> _Directions_: Can you arrange every line of the data below as a Markdown table with two columns, Row and Line, where Row numbers each line and blank lines are left out?
START
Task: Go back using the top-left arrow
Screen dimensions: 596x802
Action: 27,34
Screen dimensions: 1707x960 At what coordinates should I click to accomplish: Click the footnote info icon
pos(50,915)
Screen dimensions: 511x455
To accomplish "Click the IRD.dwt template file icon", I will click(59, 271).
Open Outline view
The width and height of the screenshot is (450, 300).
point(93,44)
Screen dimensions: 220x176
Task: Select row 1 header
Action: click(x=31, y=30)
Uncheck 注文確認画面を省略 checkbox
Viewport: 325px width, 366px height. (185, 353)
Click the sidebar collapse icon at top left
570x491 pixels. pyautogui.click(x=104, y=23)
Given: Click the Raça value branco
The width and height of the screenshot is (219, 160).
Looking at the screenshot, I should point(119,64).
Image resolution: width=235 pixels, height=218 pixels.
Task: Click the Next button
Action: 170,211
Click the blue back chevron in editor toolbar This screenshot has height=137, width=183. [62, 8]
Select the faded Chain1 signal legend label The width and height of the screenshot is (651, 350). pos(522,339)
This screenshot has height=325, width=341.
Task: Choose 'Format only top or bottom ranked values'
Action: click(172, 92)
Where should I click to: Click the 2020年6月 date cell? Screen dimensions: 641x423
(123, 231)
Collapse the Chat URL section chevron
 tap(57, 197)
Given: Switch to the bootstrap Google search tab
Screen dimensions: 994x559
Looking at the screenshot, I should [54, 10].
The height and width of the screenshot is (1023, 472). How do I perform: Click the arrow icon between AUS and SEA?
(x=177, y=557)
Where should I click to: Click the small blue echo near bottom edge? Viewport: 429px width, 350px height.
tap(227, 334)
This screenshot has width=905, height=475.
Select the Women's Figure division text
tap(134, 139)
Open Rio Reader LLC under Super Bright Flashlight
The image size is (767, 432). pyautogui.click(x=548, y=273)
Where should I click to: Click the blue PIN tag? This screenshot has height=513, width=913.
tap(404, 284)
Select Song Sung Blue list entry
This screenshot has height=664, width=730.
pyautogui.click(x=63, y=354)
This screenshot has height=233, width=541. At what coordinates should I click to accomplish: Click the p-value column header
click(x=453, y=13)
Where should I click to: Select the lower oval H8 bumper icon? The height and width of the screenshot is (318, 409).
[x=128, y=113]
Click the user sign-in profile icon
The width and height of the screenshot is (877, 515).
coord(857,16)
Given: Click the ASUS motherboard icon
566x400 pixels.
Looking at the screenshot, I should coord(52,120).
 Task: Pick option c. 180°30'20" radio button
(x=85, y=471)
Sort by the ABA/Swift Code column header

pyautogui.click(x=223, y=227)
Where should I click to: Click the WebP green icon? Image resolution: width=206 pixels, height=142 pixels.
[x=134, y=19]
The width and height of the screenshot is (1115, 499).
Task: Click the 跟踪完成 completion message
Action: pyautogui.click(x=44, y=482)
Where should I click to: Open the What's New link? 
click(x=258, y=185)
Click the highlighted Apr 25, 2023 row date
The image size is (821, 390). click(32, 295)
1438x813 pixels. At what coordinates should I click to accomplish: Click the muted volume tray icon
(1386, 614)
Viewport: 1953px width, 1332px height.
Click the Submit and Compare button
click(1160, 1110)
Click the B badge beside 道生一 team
END
> _Correct response_:
| Row | Line |
|---|---|
| 1 | Task: Go back using the top-left arrow |
| 2 | Screen dimensions: 596x802 |
| 3 | Action: 27,34 |
| 4 | Screen dimensions: 1707x960 At what coordinates should I click to accomplish: Click the footnote info icon |
| 5 | pos(50,915) |
| 6 | Screen dimensions: 511x455 |
| 7 | To accomplish "Click the IRD.dwt template file icon", I will click(59, 271). |
| 8 | Open Outline view |
| 9 | The width and height of the screenshot is (450, 300). |
| 10 | point(93,44) |
| 11 | Screen dimensions: 220x176 |
| 12 | Task: Select row 1 header |
| 13 | Action: click(x=31, y=30) |
| 14 | Uncheck 注文確認画面を省略 checkbox |
| 15 | Viewport: 325px width, 366px height. (185, 353) |
| 16 | Click the sidebar collapse icon at top left |
| 17 | 570x491 pixels. pyautogui.click(x=104, y=23) |
| 18 | Given: Click the Raça value branco |
| 19 | The width and height of the screenshot is (219, 160). |
| 20 | Looking at the screenshot, I should point(119,64). |
| 21 | Image resolution: width=235 pixels, height=218 pixels. |
| 22 | Task: Click the Next button |
| 23 | Action: 170,211 |
| 24 | Click the blue back chevron in editor toolbar This screenshot has height=137, width=183. [62, 8] |
| 25 | Select the faded Chain1 signal legend label The width and height of the screenshot is (651, 350). pos(522,339) |
| 26 | This screenshot has height=325, width=341. |
| 27 | Task: Choose 'Format only top or bottom ranked values' |
| 28 | Action: click(172, 92) |
| 29 | Where should I click to: Click the 2020年6月 date cell? Screen dimensions: 641x423 |
| 30 | (123, 231) |
| 31 | Collapse the Chat URL section chevron |
| 32 |  tap(57, 197) |
| 33 | Given: Switch to the bootstrap Google search tab |
| 34 | Screen dimensions: 994x559 |
| 35 | Looking at the screenshot, I should [54, 10]. |
| 36 | The height and width of the screenshot is (1023, 472). How do I perform: Click the arrow icon between AUS and SEA? |
| 37 | (x=177, y=557) |
| 38 | Where should I click to: Click the small blue echo near bottom edge? Viewport: 429px width, 350px height. |
| 39 | tap(227, 334) |
| 40 | This screenshot has width=905, height=475. |
| 41 | Select the Women's Figure division text |
| 42 | tap(134, 139) |
| 43 | Open Rio Reader LLC under Super Bright Flashlight |
| 44 | The image size is (767, 432). pyautogui.click(x=548, y=273) |
| 45 | Where should I click to: Click the blue PIN tag? This screenshot has height=513, width=913. |
| 46 | tap(404, 284) |
| 47 | Select Song Sung Blue list entry |
| 48 | This screenshot has height=664, width=730. |
| 49 | pyautogui.click(x=63, y=354) |
| 50 | This screenshot has height=233, width=541. At what coordinates should I click to accomplish: Click the p-value column header |
| 51 | click(x=453, y=13) |
| 52 | Where should I click to: Select the lower oval H8 bumper icon? The height and width of the screenshot is (318, 409). |
| 53 | [x=128, y=113] |
| 54 | Click the user sign-in profile icon |
| 55 | The width and height of the screenshot is (877, 515). |
| 56 | coord(857,16) |
| 57 | Given: Click the ASUS motherboard icon |
| 58 | 566x400 pixels. |
| 59 | Looking at the screenshot, I should coord(52,120). |
| 60 |  Task: Pick option c. 180°30'20" radio button |
| 61 | (x=85, y=471) |
| 62 | Sort by the ABA/Swift Code column header |
| 63 | pyautogui.click(x=223, y=227) |
| 64 | Where should I click to: Click the WebP green icon? Image resolution: width=206 pixels, height=142 pixels. |
| 65 | [x=134, y=19] |
| 66 | The width and height of the screenshot is (1115, 499). |
| 67 | Task: Click the 跟踪完成 completion message |
| 68 | Action: pyautogui.click(x=44, y=482) |
| 69 | Where should I click to: Open the What's New link?  |
| 70 | click(x=258, y=185) |
| 71 | Click the highlighted Apr 25, 2023 row date |
| 72 | The image size is (821, 390). click(32, 295) |
| 73 | 1438x813 pixels. At what coordinates should I click to accomplish: Click the muted volume tray icon |
| 74 | (1386, 614) |
| 75 | Viewport: 1953px width, 1332px height. |
| 76 | Click the Submit and Compare button |
| 77 | click(1160, 1110) |
| 78 | Click the B badge beside 道生一 team |